-- Document passage follows --

The title of the article, “Anthropologist? You’re hired!”, is perhaps a little unfortunate because it suggests that the main issue is the employability of anthropologists (always an interesting topic) but the discussion focused much more on what anthropologists have to offer in dealing with a range of globally pressing concerns. For Eriksen, it is anthropology’s capacity to link local contexts with broader scales that allows anthropologists to make a unique contribution to decision making processes. For Bell, who leads a research team at technology firm INTEL, anthropologists can intervene in and humanise design processes by understanding how technologies are cultural artefacts that coalesce various fears and desires. Breidenbach links her anthropological perspectives to the crowdfunding philanthropic site, Betterplace.org. She emphasises the complex, contextual and multi-faceted perspectives that anthropologists bring to real world problems and the capacity that they have to build bridges between academia and the public (although I would add, somewhat wryly, that this seems to work much better in theory than in practice).
These kinds of discussions are interesting for me because they seem to revolve around a tension between the capacity of anthropologists to “talk back” to powerful institutional discourses and our desire to make our knowledge “useful” to precisely these institutions. If our primary capacity is to provide the sort of nuance, context and complexity of “the local” that challenge the schematic view-from-above of institutions — in essence, a type of critique — how do we convince these very institutions that these perspectives are useful to them? And what does it mean when they indeed recognise our gadfly interventions as “operationalisable”, to use a horrible term?
Come to think of it, perhaps the title of the article is actually on the money, so to speak, because in the end this comes down to anthropologists attempting to convince others to give us a job. And to do this we have to make a convincing argument that we are adding value in some sense. So the question behind this is not specifically why the “world” needs anthropologists, but why specific employers need us. Of course, this is a worthwhile question to ask — I’m all for anthropologists having jobs. And maybe we can make the world a better place by bringing more subtlety and nuance, and a multiplicity of perspectives, to decision making processes, whether they involve development initiatives, climate change policies, or the design of commodities. But I think we should probably also be up front about our self interest and to critically reflect on how this shapes how we frame the discussion.
For example, there seems to be a vaguely utopian promise running through the discussion: if only we can bring more subtlety, nuance, multifaceted perspectives etc into the decision making process, then we will have a more satisfactory, humanised, truly democratic etc outcome. This might be true. I, for one, often find myself thinking along these lines. But we might also question the assumption that the kind of knowledge anthropologists produce is inherently positive — that revealing the complexity of “the local” is an inherently good thing — particularly when our final obligation is to whomever is paying our salary.

-- Document passage concluded --
-- Input data follows --

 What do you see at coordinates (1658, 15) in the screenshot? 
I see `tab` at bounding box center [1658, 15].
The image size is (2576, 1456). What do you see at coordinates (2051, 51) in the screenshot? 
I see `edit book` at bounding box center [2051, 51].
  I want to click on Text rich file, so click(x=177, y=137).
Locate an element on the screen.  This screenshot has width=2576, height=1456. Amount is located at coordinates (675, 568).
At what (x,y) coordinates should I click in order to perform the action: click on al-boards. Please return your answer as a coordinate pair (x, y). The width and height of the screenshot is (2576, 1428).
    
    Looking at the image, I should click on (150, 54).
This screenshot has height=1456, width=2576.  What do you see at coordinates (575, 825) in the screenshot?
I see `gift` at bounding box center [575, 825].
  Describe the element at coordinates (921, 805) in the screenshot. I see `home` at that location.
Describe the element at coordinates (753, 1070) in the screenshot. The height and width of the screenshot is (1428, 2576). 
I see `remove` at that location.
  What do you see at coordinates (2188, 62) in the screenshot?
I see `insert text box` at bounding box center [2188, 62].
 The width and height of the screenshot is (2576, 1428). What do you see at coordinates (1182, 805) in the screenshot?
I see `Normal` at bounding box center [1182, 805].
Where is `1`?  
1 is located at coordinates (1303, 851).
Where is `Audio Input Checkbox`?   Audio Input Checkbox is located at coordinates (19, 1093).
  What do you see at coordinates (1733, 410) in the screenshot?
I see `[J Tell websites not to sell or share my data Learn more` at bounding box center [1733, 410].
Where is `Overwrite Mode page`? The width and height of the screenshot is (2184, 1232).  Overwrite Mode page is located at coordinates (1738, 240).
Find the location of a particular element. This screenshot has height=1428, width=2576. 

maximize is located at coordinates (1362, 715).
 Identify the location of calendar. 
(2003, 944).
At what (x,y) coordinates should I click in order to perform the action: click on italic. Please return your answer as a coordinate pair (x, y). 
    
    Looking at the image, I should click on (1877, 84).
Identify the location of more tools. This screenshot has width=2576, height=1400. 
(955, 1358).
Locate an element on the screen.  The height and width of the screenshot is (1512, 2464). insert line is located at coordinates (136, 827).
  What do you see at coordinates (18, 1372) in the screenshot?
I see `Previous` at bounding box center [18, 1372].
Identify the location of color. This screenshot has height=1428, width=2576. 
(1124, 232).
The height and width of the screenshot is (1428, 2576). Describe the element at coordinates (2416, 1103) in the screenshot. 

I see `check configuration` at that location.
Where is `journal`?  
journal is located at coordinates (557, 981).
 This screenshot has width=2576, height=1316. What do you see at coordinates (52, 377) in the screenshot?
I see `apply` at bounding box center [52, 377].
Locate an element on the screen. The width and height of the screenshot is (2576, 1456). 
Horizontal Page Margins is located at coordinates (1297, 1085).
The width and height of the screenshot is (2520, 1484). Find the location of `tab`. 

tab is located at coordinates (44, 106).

-- Input data concluded --

▶ _Task statement_:
Using the piece on anthropologists' work, answer each question briefly.
(a) At what company does Bell lead a research team?
(b) What three kinds of decision making processes are listed after "whether they involve"?
(c) What is the final obligation of anthropologists, according to the last sentence?

▶ _Solution to the problem_:
(a) The technology firm INTEL.
(b) Development initiatives, climate change policies, and the design of commodities.
(c) To whomever is paying their salary.